* Goal of the exercise:
Write each line of the material below as one string in a JSON list, skipping blank lines and leaving out the pictures.

□ □ □ □ □ □ □

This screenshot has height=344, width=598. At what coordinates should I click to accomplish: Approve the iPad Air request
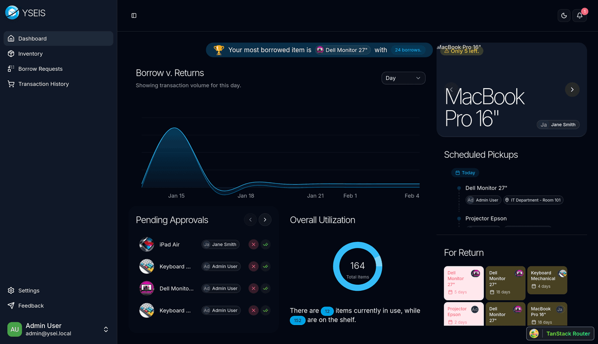click(x=266, y=244)
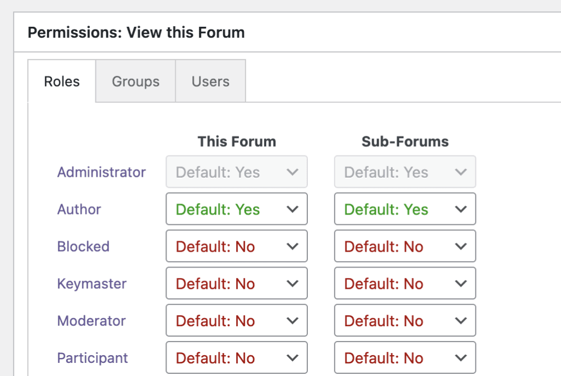
Task: Click the disabled Administrator This Forum dropdown
Action: (x=236, y=172)
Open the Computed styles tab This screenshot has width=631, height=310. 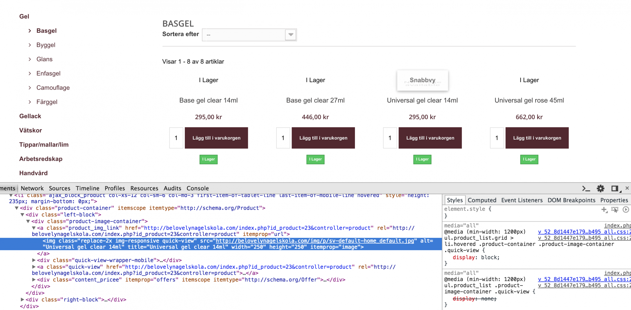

□ □ □ □ □ □ □

* Answer to this task:
[
  "This screenshot has height=344, width=598. At what coordinates should I click to accomplish: Approve the iPad Air request",
  "click(x=266, y=244)",
  "Task: Click the disabled Administrator This Forum dropdown",
  "Action: (x=236, y=172)",
  "Open the Computed styles tab This screenshot has width=631, height=310. "
]